Tepoxalin is a novel dual inhibitor of cyclooxygenase (CO) and lipoxygenase (LO) pathways of arachidonic acid metabolism with a relative lack of gastrointestinal side effects within its preclinical therapeutic dose range. The present study investigated the antinociceptive action of tepoxalin and its primary (carboxylic acid) metabolite (RWJ 20142) in several acute tests in mice and rats. Tepoxalin produced dose-related, non-opioid (i.e., naloxone-insensitive) antinociception in the mouse acetylcholine (ACh) induced abdominal irritant test (AIT) with an onset within 15 min and an exceptional duration (about 12 h). The oral ED50 value at peak effect (30 min) was 0.3 mg/kg (0.8 μmol/kg), compared to 0.9, 38.0, and 164 mg/kg (2.5, 160.8, and 1, 085 μmol/kg), respectively, for indomethacin, zileuton, and acetaminophen. Tepoxalin was inactive via intracerebroventricular (i.c.v.) administration (up to 200μg) or (up to 100mg/kg [259 μg/kg] p.o. or s.c.) in the endothelin-1 (ET-1) AIT and mouse 48°C hot-plate tests. RWJ 20142 (a CO inhibitor), produced dose-related, non-opioid antinociception in the ACh test following oral (ED50 = 0.3 mg/kg [0.8 μmol/kg] at 30 min) or i.c.v. administration (ED50 = 3.3 μg [0.1 μmol] at 15 min) and was active p.o. in the phenyl-p -quinone (PpQ) (ED50 = 0.2 mg/kg [0.6 μmol/kg] at 30 min) and ET-1 tests (ED50 = 19.6 mg/kg [54.9 μmol/kg] at 30 min).
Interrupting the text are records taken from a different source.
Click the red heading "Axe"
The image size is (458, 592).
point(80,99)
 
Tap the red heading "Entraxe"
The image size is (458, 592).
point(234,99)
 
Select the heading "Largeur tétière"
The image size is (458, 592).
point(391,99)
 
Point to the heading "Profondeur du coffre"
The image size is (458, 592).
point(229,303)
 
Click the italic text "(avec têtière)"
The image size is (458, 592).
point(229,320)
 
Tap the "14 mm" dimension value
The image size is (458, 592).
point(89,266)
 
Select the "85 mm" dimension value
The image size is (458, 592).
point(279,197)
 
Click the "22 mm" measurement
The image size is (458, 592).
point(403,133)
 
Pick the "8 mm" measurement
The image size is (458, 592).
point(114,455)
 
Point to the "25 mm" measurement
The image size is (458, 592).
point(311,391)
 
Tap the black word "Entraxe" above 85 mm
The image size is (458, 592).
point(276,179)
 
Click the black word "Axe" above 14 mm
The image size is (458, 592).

It was the only compound active p.o. in the 48°C hot-plate test and was significantly more potent than tepoxalin in the rat air-induced AIT. Measurement of plasma levels suggests RWJ 20142 might be a major contributor to tepoxalin-induced antinociception. The inactivity of tepoxalin in the ET-1 test suggests a separate antinociceptive action of the parent compound. In summary, it appears that both tepoxalin and its primary metabolite contribute to tepoxalin-induced antinociception in rodents, possibly by different mechanisms or at different sites, i.e., peripheral vs. central. © 1995 Wiley-Liss, Inc.